The first-term Park Slope Democrat was one of just nine members of Congress who last week voted against House resolution 847, a symbolic bill that, among other things, acknowledged “the international religious and historical importance of Christmas and the Christian faith.”
The resolution also “recognizes the Christian faith as one of the great religions of the world.”
The bill — one of dozens of purely symbolic resolutions that recognize everything from the James River as “America’s founding river” to the passing of Gerald Ford — passed last Tuesday by a vote of 372–9.
But the landslide vote masked the bill’s divisive language, including a pointed reminder that “there are approximately 225,000,000 Christians in the United States, making Christianity the religion of over three-fourths of the American population.”

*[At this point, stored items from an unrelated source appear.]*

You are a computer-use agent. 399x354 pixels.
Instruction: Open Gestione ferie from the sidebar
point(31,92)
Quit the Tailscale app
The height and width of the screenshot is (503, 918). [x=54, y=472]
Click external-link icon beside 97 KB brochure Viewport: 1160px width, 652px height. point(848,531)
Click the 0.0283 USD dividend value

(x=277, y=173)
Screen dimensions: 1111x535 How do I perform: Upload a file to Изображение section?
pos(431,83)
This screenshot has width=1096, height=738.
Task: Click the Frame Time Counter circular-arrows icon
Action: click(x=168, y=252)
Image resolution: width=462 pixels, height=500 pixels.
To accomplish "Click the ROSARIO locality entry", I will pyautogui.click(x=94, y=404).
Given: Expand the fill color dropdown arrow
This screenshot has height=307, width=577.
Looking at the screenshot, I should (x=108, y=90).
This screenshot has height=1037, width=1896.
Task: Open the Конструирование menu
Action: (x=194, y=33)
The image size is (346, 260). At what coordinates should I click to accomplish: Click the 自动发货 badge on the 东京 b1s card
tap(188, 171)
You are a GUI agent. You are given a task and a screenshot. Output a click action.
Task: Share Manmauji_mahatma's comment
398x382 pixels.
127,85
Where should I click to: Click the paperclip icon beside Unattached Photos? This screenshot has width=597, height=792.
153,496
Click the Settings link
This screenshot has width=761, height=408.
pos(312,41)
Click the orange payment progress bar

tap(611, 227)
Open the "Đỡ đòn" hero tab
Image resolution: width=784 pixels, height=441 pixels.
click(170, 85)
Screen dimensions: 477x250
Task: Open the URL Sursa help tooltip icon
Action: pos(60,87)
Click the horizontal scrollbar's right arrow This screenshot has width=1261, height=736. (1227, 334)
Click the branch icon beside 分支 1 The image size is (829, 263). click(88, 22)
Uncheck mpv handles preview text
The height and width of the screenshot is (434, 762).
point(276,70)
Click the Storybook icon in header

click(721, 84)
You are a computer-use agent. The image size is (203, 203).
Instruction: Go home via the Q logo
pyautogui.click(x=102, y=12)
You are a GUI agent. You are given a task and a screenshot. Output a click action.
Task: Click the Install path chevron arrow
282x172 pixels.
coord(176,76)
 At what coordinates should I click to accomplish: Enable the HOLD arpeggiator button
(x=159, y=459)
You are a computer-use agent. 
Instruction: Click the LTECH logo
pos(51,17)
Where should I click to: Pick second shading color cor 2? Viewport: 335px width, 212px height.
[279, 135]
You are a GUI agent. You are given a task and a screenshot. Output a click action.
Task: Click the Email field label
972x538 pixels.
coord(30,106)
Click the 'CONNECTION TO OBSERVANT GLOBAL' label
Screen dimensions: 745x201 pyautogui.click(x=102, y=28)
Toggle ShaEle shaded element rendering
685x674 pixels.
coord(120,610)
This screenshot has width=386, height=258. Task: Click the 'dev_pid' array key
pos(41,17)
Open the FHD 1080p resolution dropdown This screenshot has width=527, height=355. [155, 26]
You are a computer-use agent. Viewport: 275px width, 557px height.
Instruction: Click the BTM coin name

It also suggested that “Christians identify themselves as those who believe in the salvation from sin offered to them through the sacrifice of their savior, Jesus Christ, the Son of God” and that the United States “finds much in its history that points observers back to its roots in Christianity.”
Such language drew the ire of Clarke, despite the fact that she is Christian.
“In this season of giving, love, peace and joy, I am mindful not to allow Christmas to be narrowly defined by an act of Congress or to consent to the pronouncements of others that are not reflective of my Christian experience,” she said in a statement. “I firmly believe that it is the spirit of the holiday season … has taught me to accept the values expressed by a diverse civil society. It is the love for our collective humanity; the desire to live in a world filled with peace and joy that truly defines and unites us as Americans.”
She ended her statement with her own holiday resolution: “Happy holidays and a healthy, prosperous New Year to all.”
Clarke’s objection to the Christmas resolution is somewhat surprising, given her support for similarly worded resolutions about other major religions.
Earlier this year, for example, Clarke voted for House Resolution 635 (which, as you all know, expressed “respect to Muslims in the United States and throughout the world” on the eve of Ramadan) and House Resolution 747 (which recognized “the religious and historical significance of the festival of Diwali,” an Indian holiday).
Her spokeswoman, Chic Smith, explained the Diwali vote.
“Christmas is widely recognized around the world, so this resolution was not necessary,” Smith said. “Diwali is a holiday that deserves to be more widely known.”
It’s not the first time Clarke has taken an unpopular stand against her congressional colleagues. Earlier this year, she was the only “no” vote on a proposal to name the library on Ellis Island after the British-born comedian Bob Hope. The bill was approved 420–1.